UAB to provide paid leave benefits for organ donors

divyank Saini 2Divyank Saini, a UAB lab technologist whose work is vital to match compatible kidney donors and recipients, became Kidney Chain donor No. 57 in March 2016. Read or watch to learn more about his story and UAB’s donor program.UAB has extended its benefits to include paid leave for employees who are living donors for solid organ or bone-marrow transplants, effective March 1.

The new benefit provides four weeks of paid leave to donors of solid organs, such as kidneys and livers, and one week to bone-marrow donors; additional paid leave, if needed for the health of the employee, also may be available through the university’s donated sick-time program, including the new sick-leave pool.

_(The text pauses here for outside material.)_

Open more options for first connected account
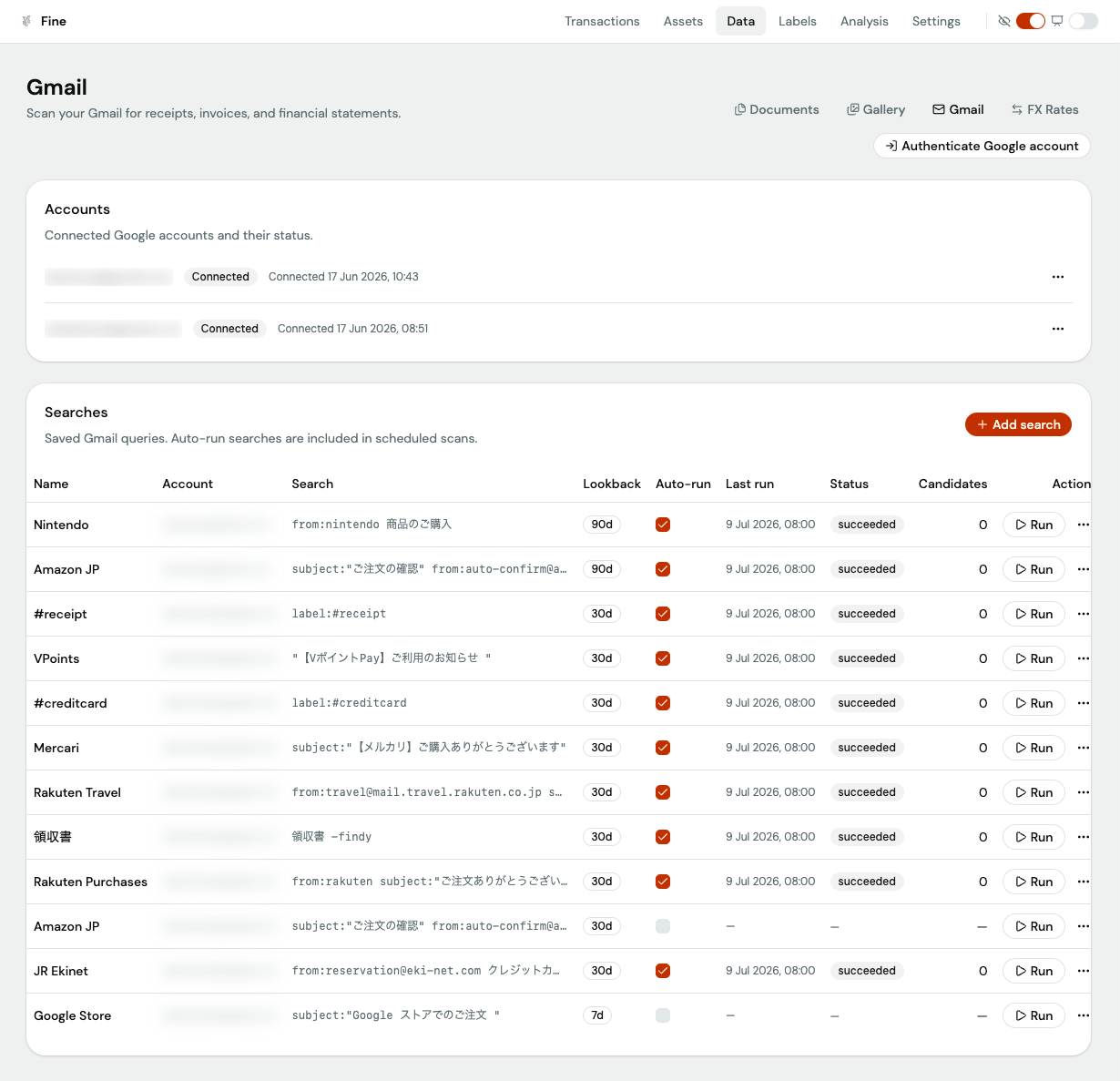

“As home to one of the largest kidney transplant centers in the nation — one that has performed more living donor transplants than any other program in the United States — we believe UAB has an opportunity and the heart to support the patient care mission and the needs of our employees and their families,” said Chief Human Resource Officer Alesia Jones. “This paid donor-leave benefit enables us to do both.”

To be eligible for the paid leave, an employee must have 12 months of service at UAB, worked at least 1,250 hours in that period and must be eligible for leave under the Family Medical Leave Policy. The new leave is a supplement to HR Policy 304 Other Paid Leave.

Why now? Why UAB?

The suggestion for the new leave was made to the UAB Benefits Committee by transplant nephrologist and Professor Robert Gaston, M.D., co-director of UAB’s Comprehensive Transplant Institute. UAB is home to the nation’s longest, continuous living-donor kidney transplant chain, and its surgeons perform an average 300 kidney transplants each year.

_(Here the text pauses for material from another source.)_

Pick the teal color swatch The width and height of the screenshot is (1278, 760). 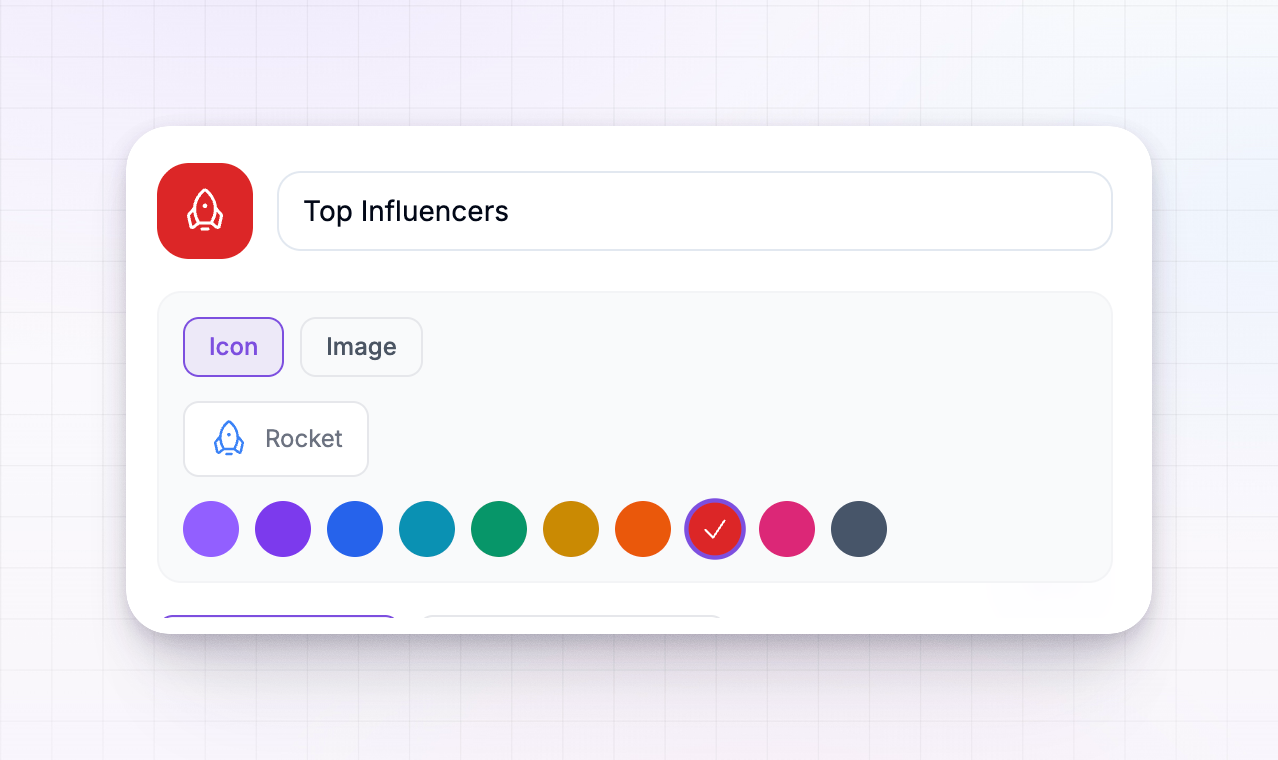[x=427, y=529]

We believe UAB has an opportunity and the heart to support the patient care mission and the needs of our employees and their families.

But the waiting list numbers more than 3,000. Consequently, more patients will die while waiting than will receive a transplant, statistics show. One of the best ways to bring more donors into the pool is through its Living Donor Program. UAB is part of two national efforts to increase access to organ transplants and reduce the number of patients on the waiting list that were announced during the 2016 White House Organ Donation Summit.

At this time, neither state nor federal law requires employers to provide leave — paid or unpaid — for organ donors. Alabama is one of only 13 states that does not provide any paid or unpaid leave and/or a tax credit/deduction for state or public employees who are living donors, according to a report prepared by the National Kidney Foundation in October 2016. 

“We hope this is a model policy that other employers throughout the state will consider as a means to help address a critical need for Alabama citizens,” Jones said.